Após uma visita de dois dias ao Sudão do Sul, país africano devastado pelo conflito e onde 250 mil crianças estão severamente desnutridas e em risco iminente de morte, a chefe do UNICEF disse que apenas o fim das hostilidades pode trazer esperança e segurança para as crianças e os jovens.
Henrietta H. Fore observou que os combates não mostram sinais de diminuir e as necessidades humanitárias são enormes: 2,4 milhões de crianças foram forçadas a fugir de suas casas.

No Sudão do Sul, a diretora-executiva do UNICEF, Henrietta H. Fore, e o chefe de nutrição da agência, Joseph Senesie (de azul), falam com pacientes no Hospital Al Sabbah, na capital Juba, onde o UNICEF está implementando um programa de nutrição. Foto: UNICEF/Prinsloo
Após uma visita de dois dias ao Sudão do Sul, país africano devastado pelo conflito e onde 250 mil crianças estão severamente desnutridas e em risco iminente de morte, a chefe da agência das Nações Unidas para a infância disse que apenas o fim das hostilidades pode trazer esperança e segurança para as crianças e os jovens.
“Acabei de passar dois dias no Sudão do Sul, onde vi em primeira mão como quatro anos de conflito provocados pelo homem deixaram as crianças doentes, com fome e à beira da morte”, disse Henrietta H. Fore, diretora-executiva do Fundo das Nações Unidas para a Infância (UNICEF), na quinta-feira (18) na capital Juba, ao encerrar sua visita.
Ela destacou que o impacto da violência “implacável” tem sido “devastadora”. Fore lembrou um encontro com uma mãe que teve que caminhar por dias para obter tratamento para o bebê desnutrido. Relatando outro incidente sombrio, ela disse que falou com um menino que foi forçado a se juntar a um grupo armado com apenas 10 anos de idade.
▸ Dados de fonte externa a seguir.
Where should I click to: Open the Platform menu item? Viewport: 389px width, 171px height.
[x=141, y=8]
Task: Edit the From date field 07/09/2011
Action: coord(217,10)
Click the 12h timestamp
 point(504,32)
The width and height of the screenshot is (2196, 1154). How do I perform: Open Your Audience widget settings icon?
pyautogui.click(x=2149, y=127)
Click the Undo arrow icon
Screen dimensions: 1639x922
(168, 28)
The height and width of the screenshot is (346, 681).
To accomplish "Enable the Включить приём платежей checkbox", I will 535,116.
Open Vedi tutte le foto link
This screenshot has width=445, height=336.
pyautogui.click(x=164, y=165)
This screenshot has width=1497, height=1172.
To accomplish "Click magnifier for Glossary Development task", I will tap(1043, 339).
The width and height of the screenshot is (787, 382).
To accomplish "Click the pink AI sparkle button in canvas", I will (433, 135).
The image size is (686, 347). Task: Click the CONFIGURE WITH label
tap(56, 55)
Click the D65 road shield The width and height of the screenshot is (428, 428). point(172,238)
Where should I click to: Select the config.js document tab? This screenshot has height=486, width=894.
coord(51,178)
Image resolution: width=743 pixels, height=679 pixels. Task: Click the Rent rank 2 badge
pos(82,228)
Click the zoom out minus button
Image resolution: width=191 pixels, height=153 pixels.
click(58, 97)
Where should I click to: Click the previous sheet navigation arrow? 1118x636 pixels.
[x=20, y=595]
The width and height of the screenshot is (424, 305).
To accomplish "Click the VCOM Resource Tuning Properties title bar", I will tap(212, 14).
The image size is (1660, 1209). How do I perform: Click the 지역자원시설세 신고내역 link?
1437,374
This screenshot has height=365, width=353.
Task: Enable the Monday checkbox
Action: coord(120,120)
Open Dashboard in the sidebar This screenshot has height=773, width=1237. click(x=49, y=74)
Ao mesmo tempo, acrescentou que viu “sinais de esperança” que nascem das famílias que experimentam o horror.
“O UNICEF e outras agências humanitárias estão trabalhando localmente em algumas das condições mais perigosas para proporcionar às crianças e aos jovens necessidades básicas. Este não é um feito pequeno”, disse.
Ela lembrou que o Sudão do Sul como o lugar mais perigoso do mundo para agentes humanitários. No total, 28 trabalhadores humanitários foram mortos só no ano passado.
Forças leais ao presidente Salva Kiir e seu ex-vice-presidente Rieck Machar estão se enfrentando durante os últimos cinco anos. O que começou em 2013 como uma rivalidade política se tornou um conflito de enormes proporções, deixando cerca de 7 milhões de pessoas precisando de assistência e proteção imediata. Os combates também forçaram mais de 2 milhões a fugir para países vizinhos.
Fore observou que os combates não mostram sinais de diminuir e as necessidades humanitárias são enormes: 2,4 milhões de crianças foram forçadas a fugir de suas casas. Mais de 250 mil crianças estão gravemente desnutridas e em risco iminente de morte.
Além disso, mais de 19 mil crianças foram recrutadas para o conflito. Pelo menos uma em cada três escolas foi danificada, destruída, ocupada ou fechada. Mais de 1.200 casos de violência sexual contra crianças foram documentados.
“Os números continuam. São negadas a uma geração inteira de jovens as oportunidades que elas tão desesperadamente precisam para contribuir para construir sua sociedade”, disse ela.
À medida que a estação seca se aproxima, as necessidades – e ameaças – continuarão a crescer.
“Somente o fim das hostilidades pode trazer esperança e segurança às crianças e aos jovens do Sudão do Sul. Até então, precisamos de acesso incondicional e sustentável das partes em conflito e mais recursos dos doadores”, disse. “Sem isso, as vidas e os futuros de milhões de crianças no Sudão do Sul continuarão incertos.”
ONU e União Africana condenam violações de acordo
A Comissão da União Africana e as Nações Unidas condenaram nesta semana (15) recentes violações ao Acordo de Cessação das Hostilidades, Proteção de Civis e Acesso Humanitário, no Sudão do Sul.
Em nota, o secretário-geral António Guterres e o presidente da Comissão Africana, Moussa Fali Mahamat, pediram a todas as partes do conflito que evitem novas ações militares e executem os compromissos assumidos.
O acordo, firmado em dezembro, prevê acesso irrestrito e seguro aos civis além de aderir às leis humanitárias e ao direito internacional.
Os líderes da União Africana e da ONU reafirmaram que apenas uma solução política pode solucionar o conflito no Sudão do Sul.
Eles pediram a todos que demonstrem vontade política para negociar um acordo permanente de cessar-fogo e atualizar o Acordo sobre a Resolução do Conflito no Sudão do Sul. O objetivo é acabar com o sofrimento ultrajante imposto à população do país.